Auch die Initiative einiger junger Blogger setzt auf Prävention: Über die Internet-Plattform guineevote.com sollen Bürger Unregelmäßigkeiten, aber auch Gewaltausbrüche melden können. Foudé Kouyaté, einer der Initiatoren des Projektes, berichtet, dass die Initiative 215 Wahlbeobachter ins Feld schicken will - über das ganze Land verteilt. "Denn wenn der Prozess nicht transparent ist, wird es Anfechtungen geben - und die wiederum können zu Gewalt führen."
Condé: Plus bei der Wirtschaft, Minus in der Gesellschaft
Die politische und ökonomische Bilanz von Präsident Alpha Condé fällt gemischt aus: In seine Amtszeit fallen die Ebola-Krise und der Einbruch der Weltmarkt-Preise für Rohstoffe. Während sich viele Guineer einig sind, dass sich Condé zumindest um Wirtschaftsreformen und eine Reform des Rohstoffsektors bemüht hat, werfen ihm Kritiker vor, Menschen aus der eigenen Ethnie zu bevorzugen und so die existierenden ethnischen Spannungen zu verstärken.
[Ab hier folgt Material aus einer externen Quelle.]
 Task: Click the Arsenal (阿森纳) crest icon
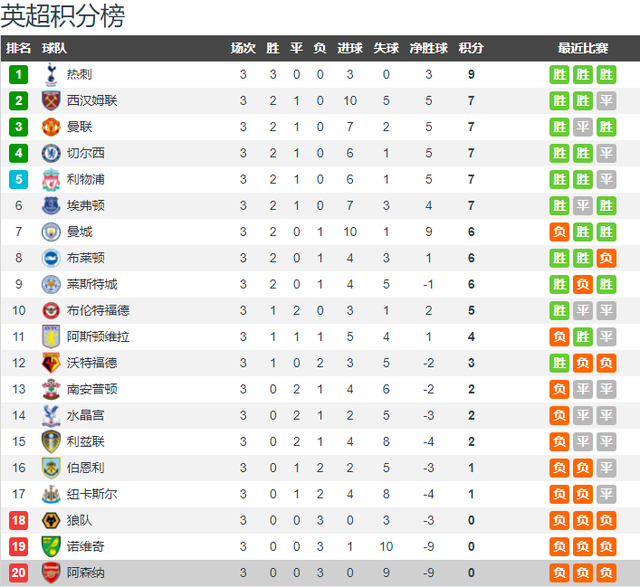[51, 573]
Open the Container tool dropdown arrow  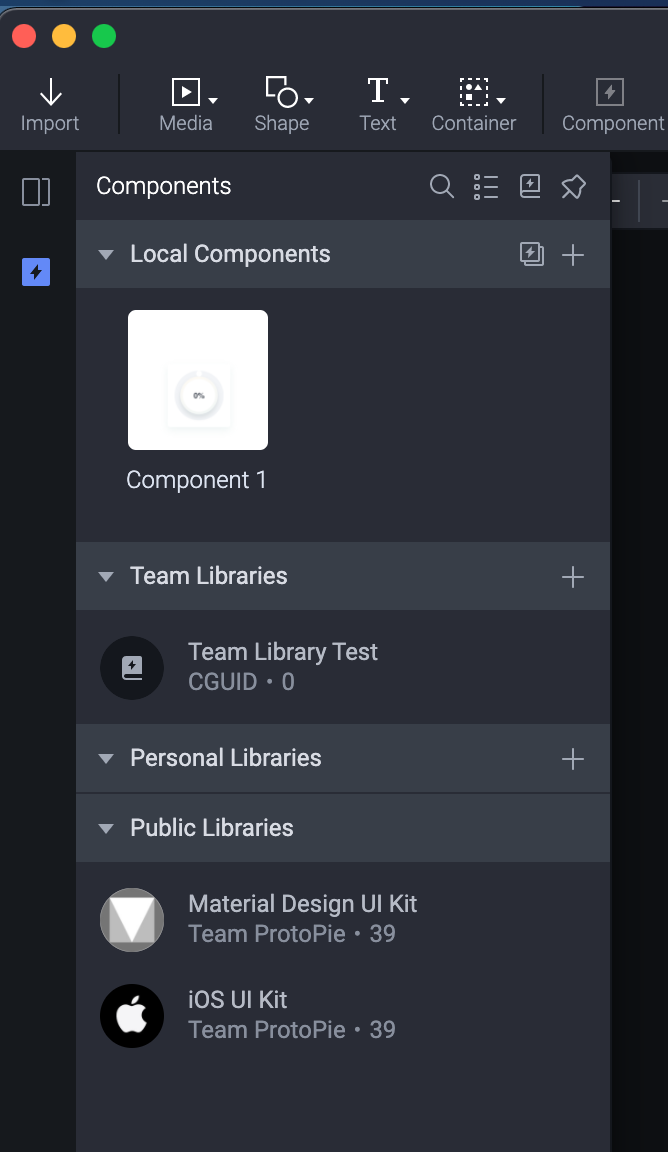[501, 99]
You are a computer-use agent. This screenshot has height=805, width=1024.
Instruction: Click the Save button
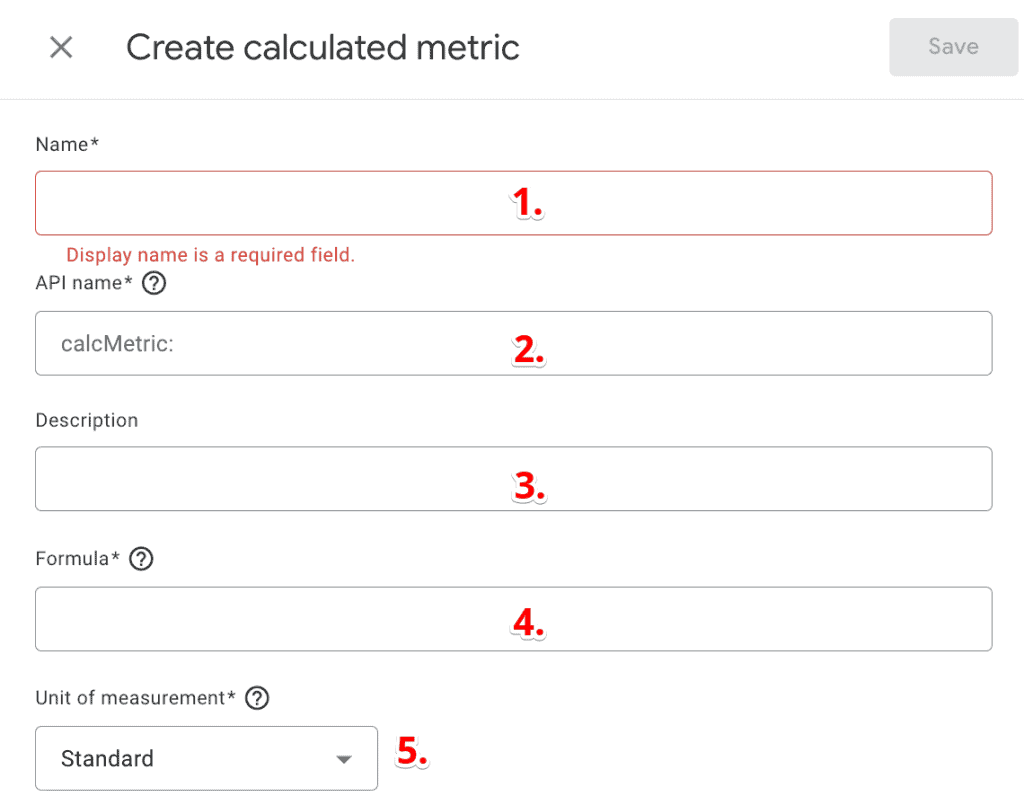click(952, 47)
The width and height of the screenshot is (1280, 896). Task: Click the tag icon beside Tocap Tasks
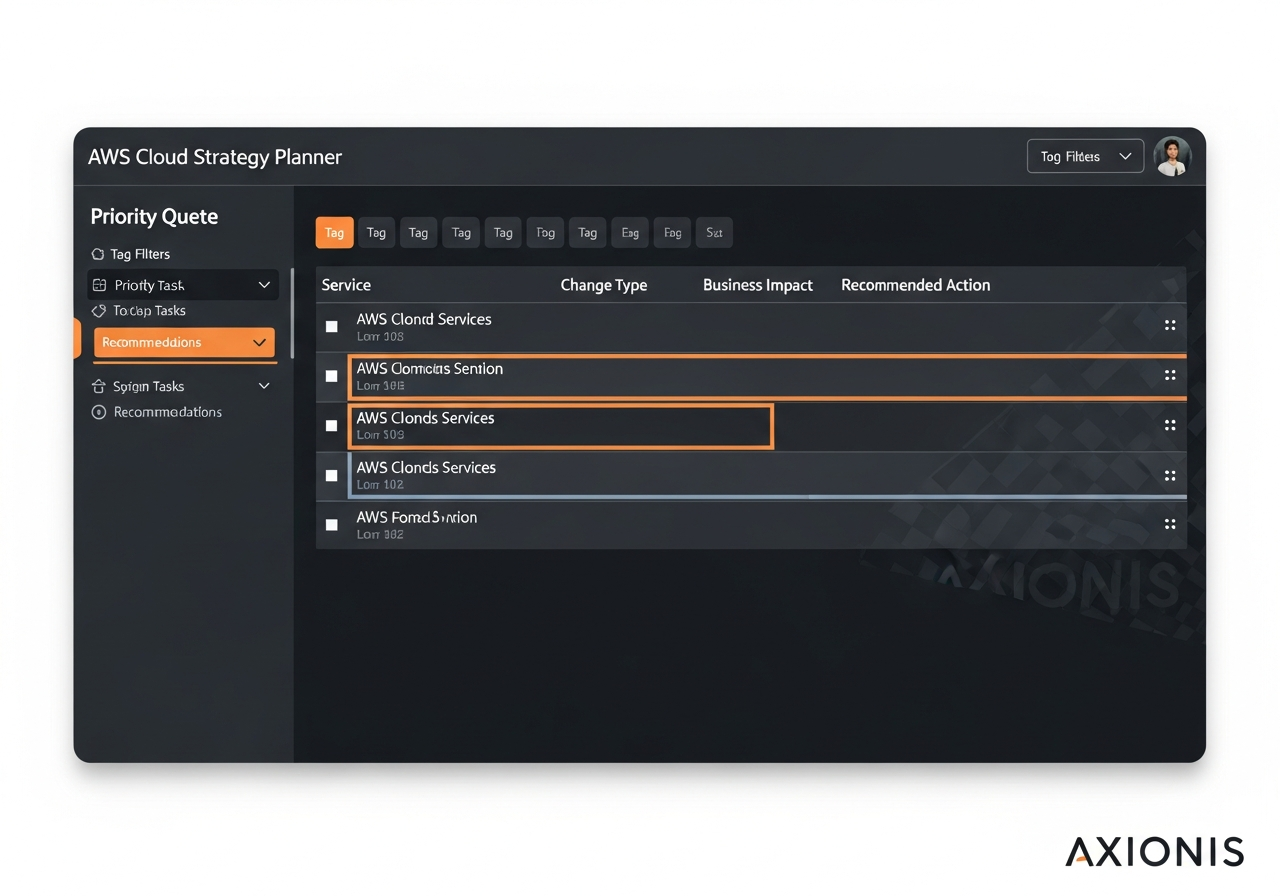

„Das Problem der Ethnien und der Bevorzugung bestimmter Regionen hat sich tief in unsere Gesellschaft verwurzelt und lässt die Gräben immer größer werden“, sagt etwa der Soziologe Mamadou Sylla. Vor allem die Fulbe, die mehr als ein Drittel der Bevölkerung ausmachen, fühlen sich benachteiligt - denn der Präsident ist Malinké und vertritt damit ein anderes Drittel der Wählerschaft.
Der Ebola-Ausbruch Ende 2013 - den die Regierung lange ignoriert hatte und der mindestens 2500 Menschen allein in Guinea tötete - traf die Wirtschaft des Landes hart. Einige Beobachter fürchten gar, dass Staatsbeamte nicht mehr bezahlt werden können. Schon jetzt zählt Guinea zu den ärmsten Ländern weltweit. Der UN-Wohlstandsindikator "Human Development Index" führt das Land auf Platz 179 von insgesamt 187 Ländern. Dabei verfügt Guinea über die weltweit größten Reserven an Bauxit - ein Erz, das in der Automobilindustrie gebraucht wird.
Eines der Vorzeige-Projekte Condés ist der neue Mega-Staudamm von Kaleta: ein riesiges Wasserkraftwerk, mit dem die ständige Stromknappheit ein Ende haben soll. Der Damm wurde gerade noch rechtzeitig vor der Wahl offiziell eröffnet und ziert seit Kurzem auch eine Banknote - sehr zum Ärger der Opposition.